Por Luis Matías
López *
Desde
Moscú
Los rusos pueden estar tranquilos.
Allá en lo alto, alguien que nunca duerme vela por ellos. Camina
por los pasillos con gesto reconcentrado, consciente de la carga que lleva
sobre los hombros. Mira al futuro con el fondo de la torre Spaski del
Kremlin y la nueva bandera tricolor, que coexiste con el recuperado himno
soviético. Desciende de una limusina negra, tras la que se vislumbra
un avión de combate que está a punto de pilotear. Transmutado
en oficial de la Flota, vigila las negras aguas del Artico desde las que
podría llegar la amenaza exterior.
Es Vladimir Vladimivorich Putin, según lo ve el pintor Fiodor Dubrovin.
Junto a esta visión de reminiscencias soviéticas, que exige
los grandes formatos, se presentan en la exposición de la galería
moscovita Unión Creación las imágenes más
íntimas y psicológicas de Valeri Podkuiko, donde lo que
cuenta es la mirada (tímida, hermética, reconcentrada) del
presidente ruso. Ambos artistas aseguran que sus pinceles se movieron
en respuesta a una llamada del corazón.
La muestra se llama Nuestro Putin, y es una más de la larga lista
de manifestaciones a mayor gloria del líder del Kremlin que se
suceden en Rusia desde hace un año y que conforman un imparable
culto a la personalidad sin parangón desde los tiempos de Stalin.

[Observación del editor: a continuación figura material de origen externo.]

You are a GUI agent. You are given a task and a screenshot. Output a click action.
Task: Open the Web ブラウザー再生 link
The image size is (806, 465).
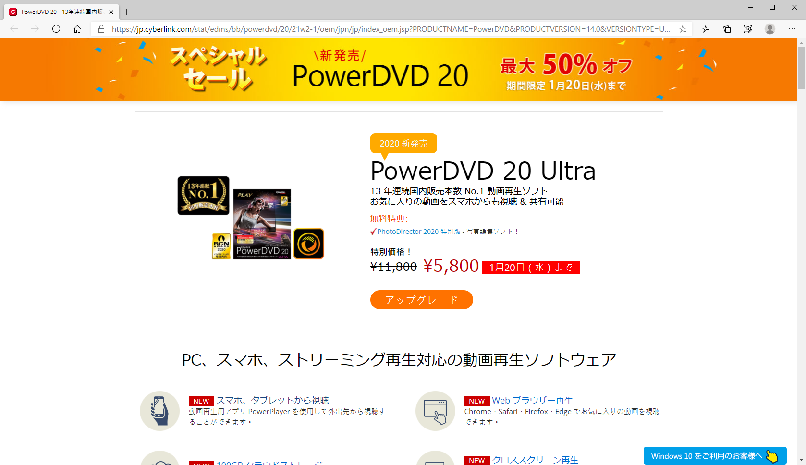pos(532,400)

Aunque con una diferencia fundamental: el centro de esa adoración
no la promueve directamente, aunque tampoco la rechaza.
Putin mantiene un altísimo índice de popularidad en Rusia,
a despecho de crisis humillantes como la del submarino Kursk, guerras
sin salida como la de Chechenia, indicios de una excesiva ansia de poder,
amenazas a libertades que se estaban asentando o la evidencia de que Rusia
no es ya ni la sombra de lo que fue la Unión Soviética.
Sigue ahí, en su pedestal. Es joven, fuerte, duro, serio, discreto,
deportista. Da seguridad, confianza. Y eso es lo que quieren los rusos.
En las campañas electorales, los candidatos buscan su apoyo como
la mejor garantía de victoria y exhiben carteles en los que aparecen
junto a él. Quien le planta pelea, la paga. Quien le es leal, obtiene
su recompensa.
Los retratos de Putin proliferan como hongos. El moscovita Nikas Safronov
fue el pionero: empezó a pintarlo antes de que Yeltsin le entregase
el poder en bandeja de plata. El original se lo regaló al presidente,
tras rechazar una oferta del magnate Boris Berezovski, hoy declarado enemigo
del Kremlin. Safronov encargó carteles en tres tamaños.
El mayor cuesta tres dólares; el mediano, dos, y el menor, uno.
En San Petersburgo, la ciudad natal de Putin, la rama local de Unidad,
el partido en el poder, encargó numerosos bustos de bronce del
que hoy es su hijo más notable para distribuirlos por todo el país,
incluso en organismos oficiales, en la perspectiva del primer aniversario
de su elección, que se cumple el 26 de marzo. En Cheliabinsk, en
los Urales, dos jóvenes escribieron una canción en honor
de Putin. En Magnitogorsk se abrió un museo para conmemorar sus
tres visitas a la ciudad. El kimono que regaló a los estudiantes
de yudo ocupa un lugar de honor. El presidente de la federación
de este deporte declaró que, pese a sus 48 años, Putin,
cinturón negro, podría competir dignamente en los Juegos
Olímpicos. En Izborsk, el celo del alcalde llegó al extremo
de organizar visitas al lugar donde se detuvo en una ocasión la
caravana presidencial.
Todo es poco para nuestro Putin. Parte de la explicación del fenómeno
puede hallarse en el cuaderno en el que se recogen las impresiones de
los visitantes de la exposición moscovita. Hay anotaciones como
ésta: El poder tiene que ser fuerte y respetado. Pero
también como ésta: Es ridículo.
* De El País de Madrid. Especial para Página/12.